Given exercise: Copy the data below, starting at the line that contains "At what coordinates should I click to accomplish: Enable" and ending after the line that contains "Action: click(746, 903)".
+-------+
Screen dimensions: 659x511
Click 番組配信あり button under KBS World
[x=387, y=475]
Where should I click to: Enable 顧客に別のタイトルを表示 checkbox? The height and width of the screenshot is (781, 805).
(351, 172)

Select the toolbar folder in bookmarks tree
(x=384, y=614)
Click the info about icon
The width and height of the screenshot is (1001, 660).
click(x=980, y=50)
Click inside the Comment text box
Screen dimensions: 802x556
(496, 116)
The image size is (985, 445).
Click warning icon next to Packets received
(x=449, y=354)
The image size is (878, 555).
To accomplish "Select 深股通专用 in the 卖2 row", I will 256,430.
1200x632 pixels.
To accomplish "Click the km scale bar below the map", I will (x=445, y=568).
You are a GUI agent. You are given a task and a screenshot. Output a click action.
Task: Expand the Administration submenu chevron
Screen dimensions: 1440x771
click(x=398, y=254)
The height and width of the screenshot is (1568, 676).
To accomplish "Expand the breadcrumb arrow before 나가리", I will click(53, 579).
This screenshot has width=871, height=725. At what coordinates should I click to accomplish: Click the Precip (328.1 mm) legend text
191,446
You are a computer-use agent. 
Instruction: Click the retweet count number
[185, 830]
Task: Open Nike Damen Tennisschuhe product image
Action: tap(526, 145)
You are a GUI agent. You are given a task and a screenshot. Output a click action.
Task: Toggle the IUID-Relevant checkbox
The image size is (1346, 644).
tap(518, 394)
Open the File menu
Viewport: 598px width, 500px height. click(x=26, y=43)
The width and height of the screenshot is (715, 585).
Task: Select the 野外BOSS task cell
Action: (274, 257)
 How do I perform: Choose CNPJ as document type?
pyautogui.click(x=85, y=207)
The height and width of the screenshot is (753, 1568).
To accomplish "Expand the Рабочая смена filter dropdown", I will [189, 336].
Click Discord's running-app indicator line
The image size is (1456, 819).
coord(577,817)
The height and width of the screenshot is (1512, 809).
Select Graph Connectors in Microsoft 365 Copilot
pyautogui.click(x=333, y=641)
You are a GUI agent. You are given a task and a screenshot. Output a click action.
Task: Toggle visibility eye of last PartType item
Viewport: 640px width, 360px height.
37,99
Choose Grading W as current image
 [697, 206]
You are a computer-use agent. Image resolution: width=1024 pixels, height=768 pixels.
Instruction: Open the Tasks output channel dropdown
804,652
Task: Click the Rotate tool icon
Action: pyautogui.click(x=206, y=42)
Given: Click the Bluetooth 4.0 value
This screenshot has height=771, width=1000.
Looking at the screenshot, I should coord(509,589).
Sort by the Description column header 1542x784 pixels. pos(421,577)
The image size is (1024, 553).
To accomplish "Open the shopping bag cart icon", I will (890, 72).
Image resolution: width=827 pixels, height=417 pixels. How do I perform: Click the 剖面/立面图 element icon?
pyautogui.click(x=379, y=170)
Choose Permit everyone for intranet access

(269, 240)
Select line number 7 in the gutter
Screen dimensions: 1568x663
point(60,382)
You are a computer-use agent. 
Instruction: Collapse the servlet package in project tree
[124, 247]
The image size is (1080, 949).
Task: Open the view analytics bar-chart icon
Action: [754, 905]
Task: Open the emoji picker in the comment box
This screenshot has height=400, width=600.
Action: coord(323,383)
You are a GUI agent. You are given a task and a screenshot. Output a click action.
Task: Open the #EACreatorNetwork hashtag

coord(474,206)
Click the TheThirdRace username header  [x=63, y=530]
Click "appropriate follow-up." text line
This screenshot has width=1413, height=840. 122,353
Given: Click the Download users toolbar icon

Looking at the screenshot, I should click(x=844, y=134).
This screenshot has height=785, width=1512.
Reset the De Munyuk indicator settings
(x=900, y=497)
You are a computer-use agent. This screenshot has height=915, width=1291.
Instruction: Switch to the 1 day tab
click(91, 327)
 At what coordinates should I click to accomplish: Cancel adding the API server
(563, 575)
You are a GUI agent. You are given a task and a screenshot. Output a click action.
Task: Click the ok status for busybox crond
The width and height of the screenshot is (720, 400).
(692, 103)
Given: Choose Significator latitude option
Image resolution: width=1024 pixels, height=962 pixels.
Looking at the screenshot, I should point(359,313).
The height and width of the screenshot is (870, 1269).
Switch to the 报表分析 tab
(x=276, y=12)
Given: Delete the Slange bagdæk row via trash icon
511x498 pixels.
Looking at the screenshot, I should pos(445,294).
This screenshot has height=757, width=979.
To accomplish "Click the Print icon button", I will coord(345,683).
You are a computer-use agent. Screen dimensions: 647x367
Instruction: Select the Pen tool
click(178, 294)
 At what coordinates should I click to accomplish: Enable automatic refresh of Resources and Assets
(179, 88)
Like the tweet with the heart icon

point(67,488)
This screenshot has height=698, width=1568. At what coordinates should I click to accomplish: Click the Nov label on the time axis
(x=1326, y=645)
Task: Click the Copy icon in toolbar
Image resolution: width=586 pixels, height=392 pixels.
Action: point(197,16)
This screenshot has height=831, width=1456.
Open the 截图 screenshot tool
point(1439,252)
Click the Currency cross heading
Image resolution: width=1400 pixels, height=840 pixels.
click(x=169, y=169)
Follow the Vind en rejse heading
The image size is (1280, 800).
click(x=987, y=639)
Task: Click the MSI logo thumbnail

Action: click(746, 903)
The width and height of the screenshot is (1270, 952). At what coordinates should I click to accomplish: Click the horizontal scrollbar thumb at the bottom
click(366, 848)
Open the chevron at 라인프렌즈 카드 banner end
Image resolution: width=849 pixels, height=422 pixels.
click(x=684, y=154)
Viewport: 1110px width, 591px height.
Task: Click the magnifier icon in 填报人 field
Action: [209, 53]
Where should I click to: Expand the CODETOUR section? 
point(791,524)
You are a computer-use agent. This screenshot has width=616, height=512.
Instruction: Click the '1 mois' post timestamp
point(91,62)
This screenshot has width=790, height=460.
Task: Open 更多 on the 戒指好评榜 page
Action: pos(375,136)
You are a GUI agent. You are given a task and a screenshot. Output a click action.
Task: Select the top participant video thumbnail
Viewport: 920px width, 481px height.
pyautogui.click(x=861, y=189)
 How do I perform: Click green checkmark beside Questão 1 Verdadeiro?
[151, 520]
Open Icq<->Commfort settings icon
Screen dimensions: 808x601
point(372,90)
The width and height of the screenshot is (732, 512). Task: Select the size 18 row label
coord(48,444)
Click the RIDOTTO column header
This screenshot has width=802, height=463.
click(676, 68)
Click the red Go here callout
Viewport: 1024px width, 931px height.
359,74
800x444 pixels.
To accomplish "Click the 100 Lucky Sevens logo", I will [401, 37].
+-------+
Written response:
 At what coordinates should I click to accomplish: Enable automatic refresh of Resources and Assets
(179, 88)
Like the tweet with the heart icon

point(67,488)
This screenshot has height=698, width=1568. At what coordinates should I click to accomplish: Click the Nov label on the time axis
(x=1326, y=645)
Task: Click the Copy icon in toolbar
Image resolution: width=586 pixels, height=392 pixels.
Action: point(197,16)
This screenshot has height=831, width=1456.
Open the 截图 screenshot tool
point(1439,252)
Click the Currency cross heading
Image resolution: width=1400 pixels, height=840 pixels.
click(x=169, y=169)
Follow the Vind en rejse heading
The image size is (1280, 800).
click(x=987, y=639)
Task: Click the MSI logo thumbnail

Action: click(746, 903)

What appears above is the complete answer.